§ TASK OBJECTIVE:
In the data below, find every line with the word "reply" and copy it.

[Collected data]

⁂

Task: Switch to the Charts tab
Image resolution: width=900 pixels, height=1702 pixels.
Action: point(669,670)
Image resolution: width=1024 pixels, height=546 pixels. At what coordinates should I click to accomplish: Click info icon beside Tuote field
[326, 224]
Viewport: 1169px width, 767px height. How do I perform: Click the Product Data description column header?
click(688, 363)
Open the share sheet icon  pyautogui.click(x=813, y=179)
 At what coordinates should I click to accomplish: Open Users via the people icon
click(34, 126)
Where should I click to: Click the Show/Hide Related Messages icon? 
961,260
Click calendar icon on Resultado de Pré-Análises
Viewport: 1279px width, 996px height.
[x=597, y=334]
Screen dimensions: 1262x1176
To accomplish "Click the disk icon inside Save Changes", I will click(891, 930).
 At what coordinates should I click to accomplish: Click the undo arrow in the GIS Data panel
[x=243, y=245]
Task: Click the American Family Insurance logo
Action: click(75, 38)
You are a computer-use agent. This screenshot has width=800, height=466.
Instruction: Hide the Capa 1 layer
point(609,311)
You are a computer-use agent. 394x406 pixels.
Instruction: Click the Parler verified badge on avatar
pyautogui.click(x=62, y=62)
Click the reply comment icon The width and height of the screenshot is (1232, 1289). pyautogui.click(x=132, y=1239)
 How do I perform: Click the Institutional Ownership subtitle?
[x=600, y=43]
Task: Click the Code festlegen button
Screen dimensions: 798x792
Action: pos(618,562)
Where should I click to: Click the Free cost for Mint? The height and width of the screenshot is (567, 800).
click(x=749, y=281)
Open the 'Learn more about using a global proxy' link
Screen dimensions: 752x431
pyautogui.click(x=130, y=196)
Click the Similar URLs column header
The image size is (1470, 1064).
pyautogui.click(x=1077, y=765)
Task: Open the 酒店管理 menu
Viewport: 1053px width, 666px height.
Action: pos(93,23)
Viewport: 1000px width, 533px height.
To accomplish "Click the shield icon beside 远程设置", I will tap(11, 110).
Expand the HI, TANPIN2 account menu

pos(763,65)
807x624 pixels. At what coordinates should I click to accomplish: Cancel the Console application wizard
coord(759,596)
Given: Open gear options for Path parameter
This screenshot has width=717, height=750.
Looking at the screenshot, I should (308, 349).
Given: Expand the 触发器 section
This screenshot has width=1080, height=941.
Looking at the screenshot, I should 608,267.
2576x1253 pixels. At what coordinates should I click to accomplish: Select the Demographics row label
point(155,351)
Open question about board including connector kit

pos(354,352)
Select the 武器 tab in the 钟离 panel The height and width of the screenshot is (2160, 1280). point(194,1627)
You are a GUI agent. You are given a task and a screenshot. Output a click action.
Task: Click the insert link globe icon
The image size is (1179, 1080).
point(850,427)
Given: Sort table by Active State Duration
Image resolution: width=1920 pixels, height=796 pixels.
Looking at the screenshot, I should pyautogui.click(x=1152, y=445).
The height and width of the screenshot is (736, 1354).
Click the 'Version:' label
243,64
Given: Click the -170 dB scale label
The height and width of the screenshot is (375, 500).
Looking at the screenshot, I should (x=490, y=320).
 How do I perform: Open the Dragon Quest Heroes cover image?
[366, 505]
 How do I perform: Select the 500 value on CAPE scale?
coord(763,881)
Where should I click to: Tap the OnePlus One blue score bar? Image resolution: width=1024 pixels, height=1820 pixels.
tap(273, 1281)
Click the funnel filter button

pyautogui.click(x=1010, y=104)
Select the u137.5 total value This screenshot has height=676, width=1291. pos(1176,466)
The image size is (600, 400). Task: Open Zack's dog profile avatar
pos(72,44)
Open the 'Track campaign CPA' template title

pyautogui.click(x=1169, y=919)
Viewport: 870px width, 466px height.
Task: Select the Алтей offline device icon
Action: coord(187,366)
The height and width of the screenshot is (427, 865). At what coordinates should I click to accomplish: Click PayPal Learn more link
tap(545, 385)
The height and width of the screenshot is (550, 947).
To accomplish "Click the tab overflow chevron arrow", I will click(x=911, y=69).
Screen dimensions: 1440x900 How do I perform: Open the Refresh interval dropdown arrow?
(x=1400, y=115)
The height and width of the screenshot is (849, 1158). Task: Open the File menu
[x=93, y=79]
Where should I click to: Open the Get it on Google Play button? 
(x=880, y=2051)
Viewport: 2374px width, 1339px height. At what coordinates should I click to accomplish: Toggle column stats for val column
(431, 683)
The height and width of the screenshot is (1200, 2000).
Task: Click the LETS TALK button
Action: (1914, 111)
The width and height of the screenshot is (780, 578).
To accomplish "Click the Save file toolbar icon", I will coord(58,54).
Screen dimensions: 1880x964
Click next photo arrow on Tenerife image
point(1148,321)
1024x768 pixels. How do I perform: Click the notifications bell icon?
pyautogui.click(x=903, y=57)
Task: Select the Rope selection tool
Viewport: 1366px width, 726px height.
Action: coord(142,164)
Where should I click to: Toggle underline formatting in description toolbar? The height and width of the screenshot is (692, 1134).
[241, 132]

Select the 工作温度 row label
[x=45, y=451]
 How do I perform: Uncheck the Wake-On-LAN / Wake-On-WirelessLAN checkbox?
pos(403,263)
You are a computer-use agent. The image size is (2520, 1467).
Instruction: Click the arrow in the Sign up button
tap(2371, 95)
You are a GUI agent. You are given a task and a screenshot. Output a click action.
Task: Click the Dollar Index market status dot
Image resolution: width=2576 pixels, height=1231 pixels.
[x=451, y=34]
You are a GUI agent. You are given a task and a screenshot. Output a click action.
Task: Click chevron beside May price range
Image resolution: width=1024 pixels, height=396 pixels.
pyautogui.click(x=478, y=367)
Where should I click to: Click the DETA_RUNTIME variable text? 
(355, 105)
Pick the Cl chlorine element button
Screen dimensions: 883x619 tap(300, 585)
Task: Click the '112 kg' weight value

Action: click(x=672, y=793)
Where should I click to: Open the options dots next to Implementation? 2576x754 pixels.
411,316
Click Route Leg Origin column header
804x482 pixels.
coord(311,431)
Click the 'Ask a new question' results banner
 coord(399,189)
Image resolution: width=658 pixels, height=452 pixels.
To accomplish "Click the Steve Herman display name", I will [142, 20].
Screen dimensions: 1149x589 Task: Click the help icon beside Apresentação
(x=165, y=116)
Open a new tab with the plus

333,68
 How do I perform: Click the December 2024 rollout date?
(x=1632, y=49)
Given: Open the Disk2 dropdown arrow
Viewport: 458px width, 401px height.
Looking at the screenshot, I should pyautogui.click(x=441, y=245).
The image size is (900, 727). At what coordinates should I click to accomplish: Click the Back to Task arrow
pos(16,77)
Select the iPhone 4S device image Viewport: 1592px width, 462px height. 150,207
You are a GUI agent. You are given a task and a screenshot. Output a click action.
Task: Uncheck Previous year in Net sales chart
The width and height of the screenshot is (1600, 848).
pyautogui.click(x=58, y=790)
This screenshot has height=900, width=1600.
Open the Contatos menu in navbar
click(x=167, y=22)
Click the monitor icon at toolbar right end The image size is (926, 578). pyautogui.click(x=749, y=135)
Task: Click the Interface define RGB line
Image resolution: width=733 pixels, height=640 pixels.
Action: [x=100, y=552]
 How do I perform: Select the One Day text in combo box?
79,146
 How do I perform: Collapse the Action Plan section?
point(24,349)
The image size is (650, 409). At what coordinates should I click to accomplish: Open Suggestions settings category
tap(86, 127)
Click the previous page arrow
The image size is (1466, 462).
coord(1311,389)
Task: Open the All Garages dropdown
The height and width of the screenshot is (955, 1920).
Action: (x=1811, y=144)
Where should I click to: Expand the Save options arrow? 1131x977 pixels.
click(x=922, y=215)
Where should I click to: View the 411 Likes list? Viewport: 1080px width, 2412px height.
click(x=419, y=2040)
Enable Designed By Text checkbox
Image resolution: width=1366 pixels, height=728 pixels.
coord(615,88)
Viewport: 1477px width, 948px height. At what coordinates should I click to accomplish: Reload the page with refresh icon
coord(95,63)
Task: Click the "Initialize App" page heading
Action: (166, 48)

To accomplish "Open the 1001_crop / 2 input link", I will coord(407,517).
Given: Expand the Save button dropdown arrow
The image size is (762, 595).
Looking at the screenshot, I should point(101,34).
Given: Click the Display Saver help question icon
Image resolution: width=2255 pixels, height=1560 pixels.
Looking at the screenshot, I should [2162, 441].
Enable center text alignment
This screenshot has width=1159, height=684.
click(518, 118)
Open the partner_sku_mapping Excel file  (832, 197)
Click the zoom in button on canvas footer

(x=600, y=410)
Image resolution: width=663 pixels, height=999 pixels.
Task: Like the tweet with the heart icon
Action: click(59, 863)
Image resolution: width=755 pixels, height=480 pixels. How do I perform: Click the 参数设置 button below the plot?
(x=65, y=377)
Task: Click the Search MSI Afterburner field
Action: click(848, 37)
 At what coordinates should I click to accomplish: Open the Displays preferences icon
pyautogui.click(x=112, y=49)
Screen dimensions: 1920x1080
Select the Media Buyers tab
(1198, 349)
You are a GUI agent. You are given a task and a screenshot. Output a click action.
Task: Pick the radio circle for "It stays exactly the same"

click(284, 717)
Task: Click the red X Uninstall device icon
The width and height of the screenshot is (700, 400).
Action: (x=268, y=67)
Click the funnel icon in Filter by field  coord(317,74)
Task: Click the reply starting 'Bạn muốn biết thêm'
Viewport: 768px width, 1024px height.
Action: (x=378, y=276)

⁂

§ PROBLEM SOLUTION:
Click the reply comment icon The width and height of the screenshot is (1232, 1289). pyautogui.click(x=132, y=1239)
Task: Click the reply starting 'Bạn muốn biết thêm'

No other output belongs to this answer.